Vol.1 Brooklyn’s 2017 Favorites: Graphic Novels


Our favorite comics from this year spanned a host of narratives, from metafictional explorations of loss and belonging to ominous supernatural tales of terrifying forces at work. Some are formally inventive, while others make use of a lean storytelling approach to convey the narratives at their center. All of them opened our eyes to the tales being told, regardless of their nature.


Kristen Radtke, Imagine Wanting Only This

Blending elements of memoir and biography, and weaving in references to other artistic disciplines ranging from avant-garde cinema to photography, Kristen Radtke’s debut graphic novel is a complex, moving meditation on loss, geography, and identity.


Julia Wertz, Tenements, Towers & Trash
(Black Dog & Leventhal)

Julia Wertz initially landed on our radar with sharply observed slice-of-life comics; more recently, she’s been working on comics that delve into the cultural and architectural history of various neighborhoods in New York City. Tenements, Towers & Trash expands that into a book, and shows off another facet of Wertz’s talents even as it explores the secret histories of this city.


Joe Ollmann, The Abominable Mr. Seabrook
(Drawn & Quarterly)

In his introduction to The Abominable Mr. Seabrook, Joe Ollmann details the ways in which its central figure – the mid-century American writer William Seabrook, hugely popular in his prime – appealed to him as a subject. This biography explains why, charting the reasons for Seabrook’s success along with his penchant for self-destruction. It’s an illuminating and sometimes harrowing read.


Gabrielle Bell, Everything is Flammable

At the center of Gabrielle Bell’s latest full-length work is a primal event: a fire which temporarily displaced her mother and caused Bell to spend an extended period of time in rural California. The work that it prompted is a powerful and humanistic one, exploring both Bell’s familial relationships and the subdued stories of the people she meets along the way.


Jillian Tamaki, Boundless
(Drawn & Quarterly)

In this collection of short pieces, Jillian Tamaki demonstrates her command of the comics medium, along with a welcome willingness to explore and experiment. In these stories, bodies undergo mysterious changes, the relationship of panel to page alters from story to story, and technology takes on bizarre properties. It’s both uncanny and hauntingly familiar.


Michael DeForge, Sticks Angelica, Folk Hero
(Drawn & Quarterly)

Sometimes satirical and sometimes surreal, Michael DeForge’s latest graphic novel tells the story of a quasi-celebrity residing in the woods with an assortment of bizarre characters around her. It shifts from laugh-out-loud funny to bizarre at a moment’s notice, and is another reminder of DeForge’s ability to balance seemingly contradictory elements within a single story.

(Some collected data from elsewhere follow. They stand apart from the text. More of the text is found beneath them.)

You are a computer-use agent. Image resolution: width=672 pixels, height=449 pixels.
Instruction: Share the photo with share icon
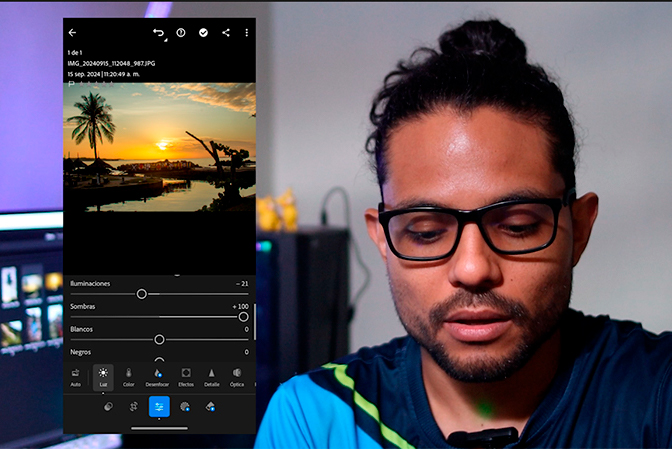click(225, 33)
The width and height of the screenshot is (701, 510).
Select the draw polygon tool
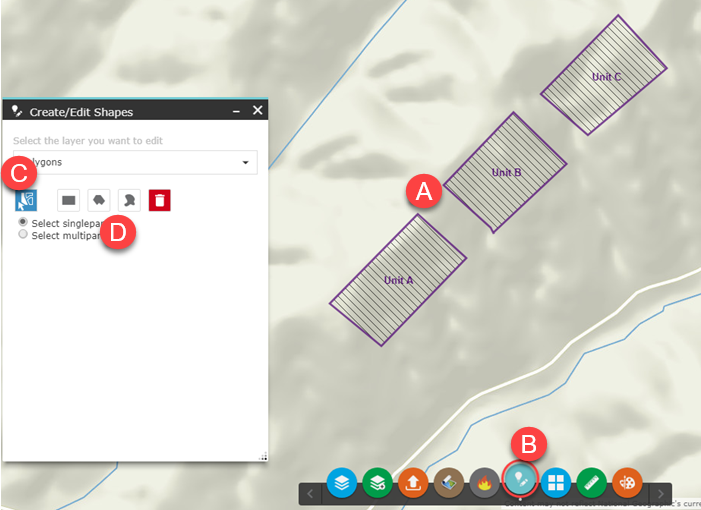[x=99, y=200]
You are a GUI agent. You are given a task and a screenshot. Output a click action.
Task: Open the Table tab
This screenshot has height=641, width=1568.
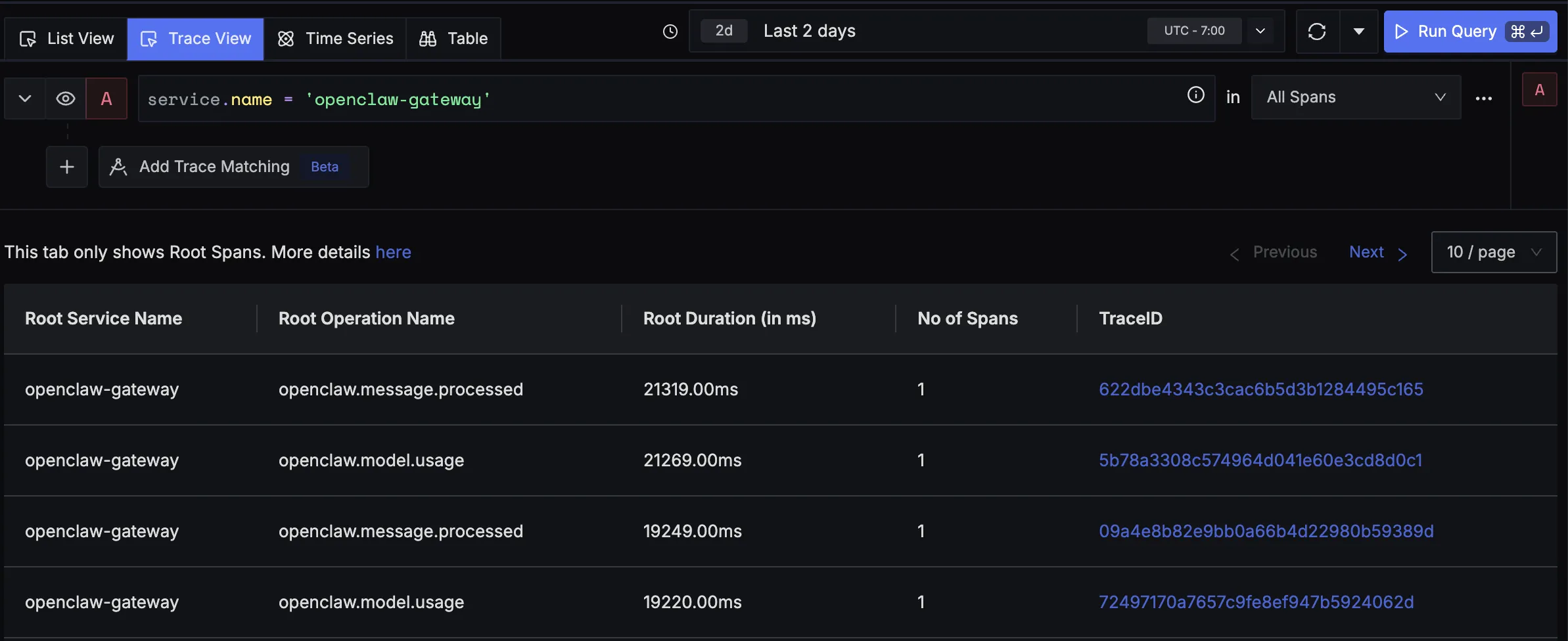453,39
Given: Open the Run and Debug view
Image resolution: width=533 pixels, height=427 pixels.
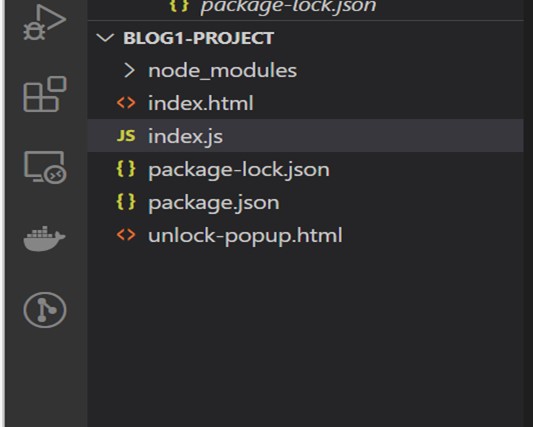Looking at the screenshot, I should pos(44,22).
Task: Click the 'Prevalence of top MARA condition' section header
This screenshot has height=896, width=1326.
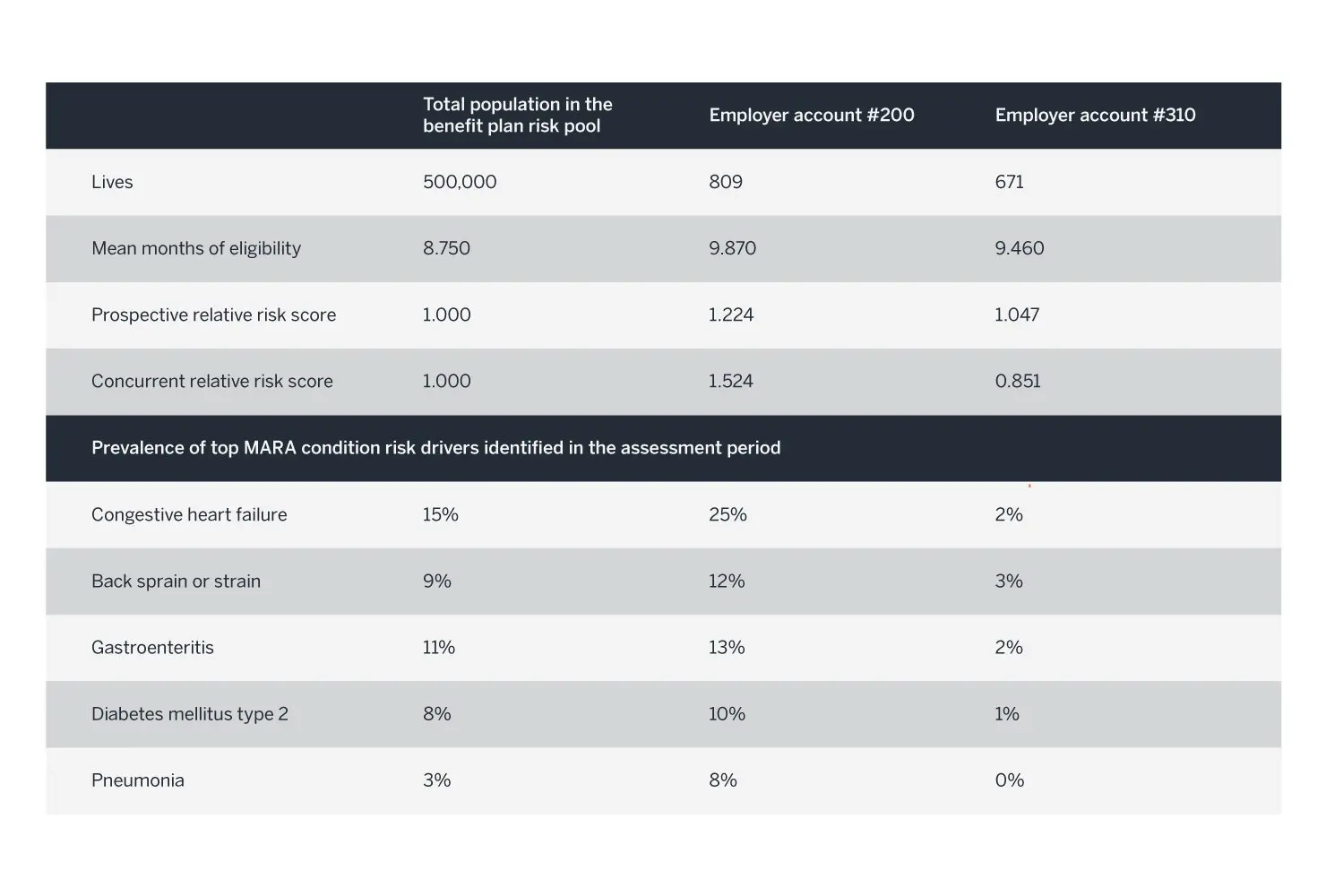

Jonathan Hickman & Tomm Coker, The Black Monday Murders, Vol.1
(Image Comics)

Jonathan Hickman’s work as a writer is frequently high-concept, and The Black Monday Murders is no exception: it’s got occult rites in the financial industry, sinister supernatural figures, a murder to be solved, and ominous corporate practices. It’s the kind of horror that’s dialed in to a host of contemporary concerns, and is all the more powerful for it.


Dominique Goblet, Pretending is Lying
(New York Review Comics)

In telling parallel stories of childhood and parenthood, and exploring the intricacies of love and disappointment that both can bring, Dominique Goblet powerfully utilizes a host of artistic techniques, with nods to everything from medieval manuscripts to children’s scribbles, along the way. It’s a stunning creative achievement.


Becky Cloonan, By Chance or Providence
(Image Comics)

Becky Cloonan’s neatly-designed, smoothly drawn artwork works nicely in a host of settings–but the medieval spaces in which these three stories of star-crossed lovers, sinister figures, and cursed relationships play out is a particularly brilliant choice. Cloonan brilliantly finds the middle ground between fear and desire here, and channels it memorably.


Nicole Claveloux, The Green Hand and Other Stories
(New York Review Comics)

The work contained in The Green Hand and Other Stories was first published in the late 1970s and early 1980s, and the surrealism of these tales, where psychedelia has evolved into something more sinister, hearkens back to that moment in time. The innovations and strange transitions from tale to tale are every bit as evocative as they once were, making for an unsettling and thrilling read throughout.